| Subject: AFR: East Timor creates oil fund
Australian Financial Review June 18, 2003
East Timor creates oil fund
Ian Howarth
The East Timorese government will establish a petroleum fund, to be
administered by an independent council, to receive and distribute billions
of dollars in tax revenue from the emerging oil and gas projects in the
Timor Sea.
The "permanent petroleum fund" is a concept the East Timorese
have borrowed from Norway, which developed a similar fund to manage its
oil and cash flows from the North Sea.
But East Timor plans to modify the Norwegian scheme to build in
additional safeguards, according to East Timor's Secretary of State for
Tourism, Environment and Industry, Jose Teixiera.
Speaking in Darwin yesterday Mr Teixiera said the "Norway
plus" fund was designed to ensure the proper distribution of money
from the fund.
East Timor is expected to reap about $US3 billion ($4.5 billion) in tax
revenue from the Bayu-Undan gas project, which is being developed by
ConocoPhillips.
The Bayu-Undan field is in the Joint Petroleum Development Area,
administered by both Australia and east Timor.

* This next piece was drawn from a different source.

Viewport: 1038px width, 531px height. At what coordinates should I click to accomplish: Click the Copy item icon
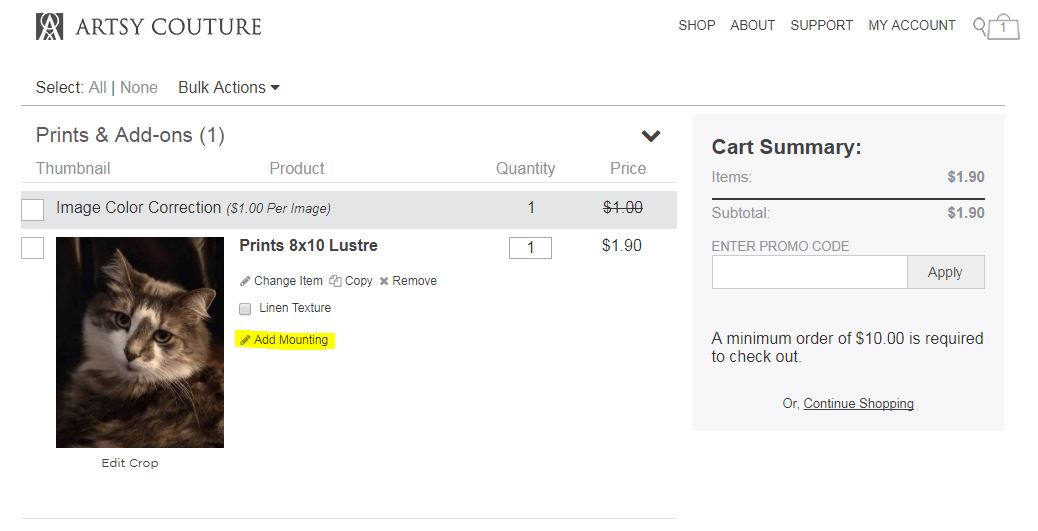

East Timor will earn 90 per cent of all tax revenue from the project,
and Australia 10 per cent.
"The future of our people depends so heavily on this
revenue," Mr Teixiera said.
Australia's Foreign Minister, Alexander Downer, approved of the
"Norway plus" fund.
"The notion of putting revenue into a fund for present and future
generations to be wisely used is an attractive one," he said.
"We can all think of countries over the last 50 years that have
enjoyed a great windfall from resource exploitation ... and that money
has, over a short period of time, disappeared.
"[In some cases] vast quantities of money had gone into the hands
of elites and the ... community has completely missed out.
"It could be argued that this was one of the causes of the
Bougainville civil war."
Mr Teixiera also said that, while the tax revenue from the Bayu-Undan
project would be welcome, East Timor was entitled to more of the revenue.
He said East Timor had a legitimate claim to move the seabed boundary
between Australia and East Timor to the middle point, which would give
East Timor control of virtually all the Bayu-Undan and Sunrise gas fields.
He said that the international unitisation agreement, which enabled the
Bayu-Undan project to proceed was unfair.